• _Data_:
▶
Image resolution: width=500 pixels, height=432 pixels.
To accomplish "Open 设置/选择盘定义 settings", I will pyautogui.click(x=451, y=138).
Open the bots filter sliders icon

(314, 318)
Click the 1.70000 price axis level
◀
▶
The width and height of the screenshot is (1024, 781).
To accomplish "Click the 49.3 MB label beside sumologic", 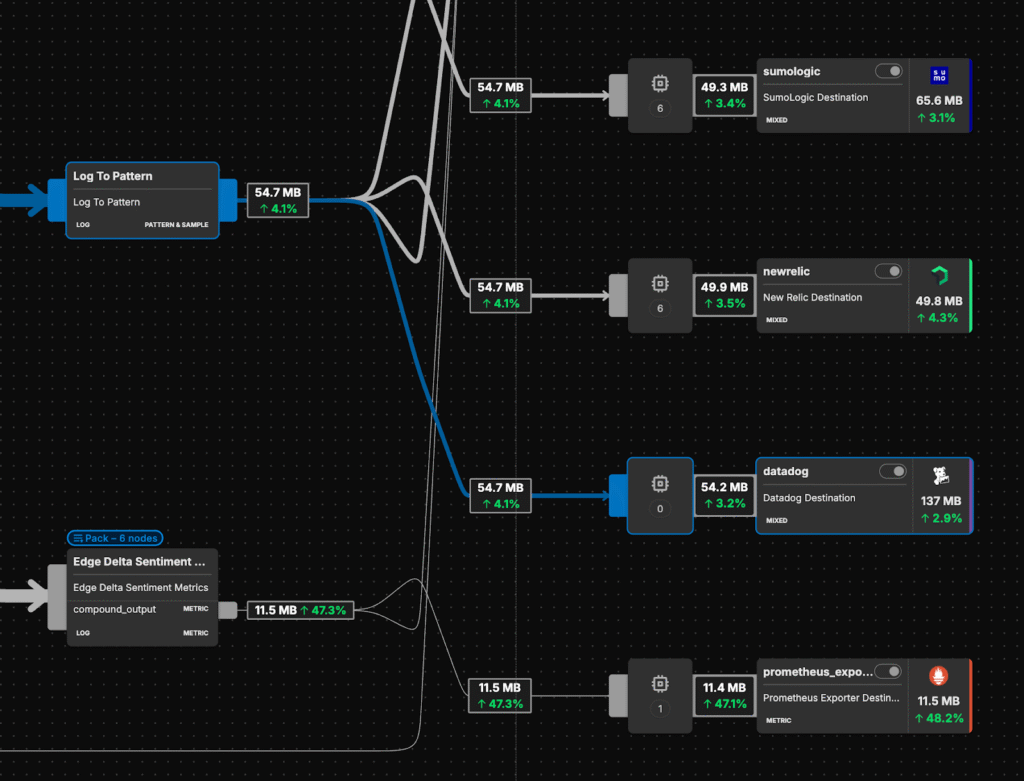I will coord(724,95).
◀
• _Problem_: The answer must consist of every line in the records above that contains the word "width".

• _Task answer_:
Image resolution: width=500 pixels, height=432 pixels.
The width and height of the screenshot is (1024, 781).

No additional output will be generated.